== REQUIRED WORK ==
Each line below either holds the string "label" or doesn't. Count those that do and give only the number.

== AVAILABLE RECORDS ==
+ + +

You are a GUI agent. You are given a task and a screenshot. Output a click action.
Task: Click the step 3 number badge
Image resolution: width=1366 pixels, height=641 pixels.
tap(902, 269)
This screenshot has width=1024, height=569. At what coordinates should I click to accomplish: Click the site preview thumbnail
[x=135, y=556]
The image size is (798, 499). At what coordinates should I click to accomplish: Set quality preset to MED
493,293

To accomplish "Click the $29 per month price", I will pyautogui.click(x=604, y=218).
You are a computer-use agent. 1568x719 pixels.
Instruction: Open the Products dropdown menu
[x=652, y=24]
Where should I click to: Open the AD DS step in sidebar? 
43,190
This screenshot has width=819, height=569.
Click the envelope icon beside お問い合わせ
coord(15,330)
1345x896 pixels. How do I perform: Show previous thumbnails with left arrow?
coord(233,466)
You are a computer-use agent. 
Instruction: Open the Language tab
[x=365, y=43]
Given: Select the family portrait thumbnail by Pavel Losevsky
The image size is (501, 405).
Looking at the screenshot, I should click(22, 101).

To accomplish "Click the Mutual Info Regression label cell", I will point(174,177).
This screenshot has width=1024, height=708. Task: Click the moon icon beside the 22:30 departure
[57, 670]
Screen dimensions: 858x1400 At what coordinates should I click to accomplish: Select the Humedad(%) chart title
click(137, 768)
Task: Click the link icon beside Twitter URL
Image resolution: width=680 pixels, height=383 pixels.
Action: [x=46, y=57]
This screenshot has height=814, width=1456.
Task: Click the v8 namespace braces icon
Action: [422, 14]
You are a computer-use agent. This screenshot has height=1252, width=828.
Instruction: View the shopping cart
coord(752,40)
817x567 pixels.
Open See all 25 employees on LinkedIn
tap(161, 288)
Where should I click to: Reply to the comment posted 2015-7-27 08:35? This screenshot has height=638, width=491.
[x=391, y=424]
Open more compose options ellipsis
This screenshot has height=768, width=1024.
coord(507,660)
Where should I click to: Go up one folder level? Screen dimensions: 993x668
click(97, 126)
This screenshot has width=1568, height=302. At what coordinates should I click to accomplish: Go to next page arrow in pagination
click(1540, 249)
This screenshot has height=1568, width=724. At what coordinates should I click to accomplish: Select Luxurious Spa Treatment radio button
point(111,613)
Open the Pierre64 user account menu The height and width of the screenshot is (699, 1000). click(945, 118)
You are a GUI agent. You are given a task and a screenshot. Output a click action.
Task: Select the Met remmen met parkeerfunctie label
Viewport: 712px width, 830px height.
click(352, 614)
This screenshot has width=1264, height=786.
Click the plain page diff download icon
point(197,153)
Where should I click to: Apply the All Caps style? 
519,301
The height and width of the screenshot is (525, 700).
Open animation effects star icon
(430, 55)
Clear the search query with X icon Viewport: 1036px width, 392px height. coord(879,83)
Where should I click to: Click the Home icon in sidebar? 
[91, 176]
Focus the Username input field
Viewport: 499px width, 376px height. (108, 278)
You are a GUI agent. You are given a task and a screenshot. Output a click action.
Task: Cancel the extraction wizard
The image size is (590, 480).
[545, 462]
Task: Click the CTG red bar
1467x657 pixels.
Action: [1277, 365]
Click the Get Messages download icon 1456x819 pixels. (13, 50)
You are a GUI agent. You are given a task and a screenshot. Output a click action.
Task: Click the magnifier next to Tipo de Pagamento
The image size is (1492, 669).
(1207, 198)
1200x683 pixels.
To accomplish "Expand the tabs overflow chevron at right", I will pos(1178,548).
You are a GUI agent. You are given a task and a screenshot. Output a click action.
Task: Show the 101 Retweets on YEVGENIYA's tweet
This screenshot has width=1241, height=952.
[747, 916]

+ + +

== SOLVED PROBLEM ==
2